同じ太極拳を行うにしてもその場所によって内容は大きく変わる。

始めて習った太極拳をまず自宅でやってみた。
というより体が勝手に動き出したと言うのが正しいだろうか。

仕事中デスクに向かいながらも手は雲手(うんしゅ)、
リビングでは玉女穿梭(ぎょくじょせんさ)、
廊下では野馬分宗(のまぶんそう)、玄関にぶち当たるまで繰り返す。
トイレでも便器に座りながら雲手。

そうこうしながら部屋の中でやるだけでは物足りなくなり
近くの小さな児童公園でやってみた。
場所を次々と変え、近所の遊歩道や、少し大きな公園、そして河原・・

いわゆる太極拳はどこでもできるのだ。

2年程前に習っていた先生は、梅田から天満橋まで形意拳を打ちながら帰ったらしい。
新快速の中でも先頭車両から最後尾車両まで跟歩(こんぽ)で歩いたとか。

そんな話を思い出し、
いつか終電でうっかり別の路線に乗ってしまい家に帰れなくなってしまった時のこと。
已む無く下された駅の近くのファミレスで少し時間をつぶし、そこから駅までの1.5㎞ぐらいの距離を形意拳を打ちながら歩いてみた。
真夜中にだ。(笑)

するとなんだか更に体がソレを欲しがるので、
駅近くの大きな駐車場で思う存分形意拳を打つ。
真っ暗闇でだ。

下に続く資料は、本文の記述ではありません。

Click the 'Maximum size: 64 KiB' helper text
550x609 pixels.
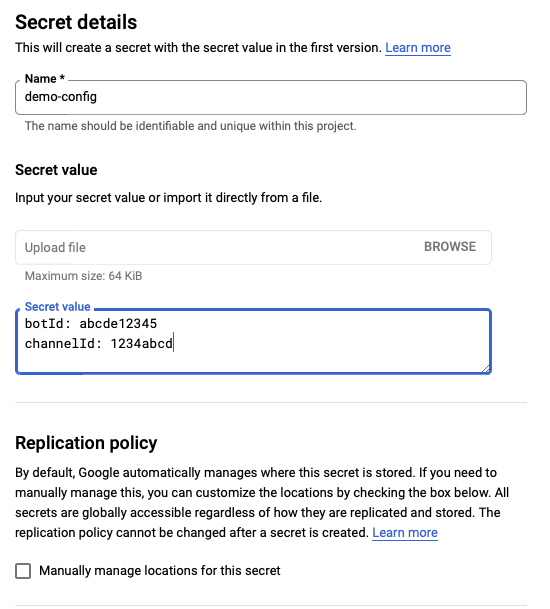[84, 276]
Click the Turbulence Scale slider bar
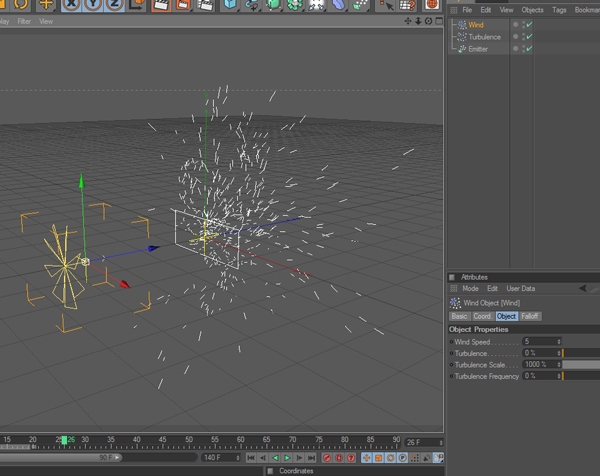The image size is (600, 476). tap(579, 365)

(汗)

タイトルと話がそれてしまったので話を戻す。

青空と表演は違う。
青空は演武を人に見せるのではなく、自然との融合がテーマだ。
誰も見ている人はいない。
だから内面の世界に集中することができる。

一方表演は人様に見て頂く。
なので内面探求している暇などない。
といっても美しさとは内面から湧き上がるエネルギーによって作り出されるものだと信じる。
決して形作ろうとして生まれるものではないと。

自分の中の自分を思いっきり放出させる感じと言おうか。

これは裸の自分を見せるよりも恥ずかしい。
何しろ自分の中の自分なのだから。
しかしその羞恥心を超えた時に素晴らしい演武が生まれるのだと思う。

私は教室では自分の中の自分は出さない。
というか出せない。
スイッチが入らないのだ。

このスイッチは大勢の人前に立った時の緊張した空気の中で初めて入る。
この時の心の声は・・
「もう逃げられない。やるしかない。」だ。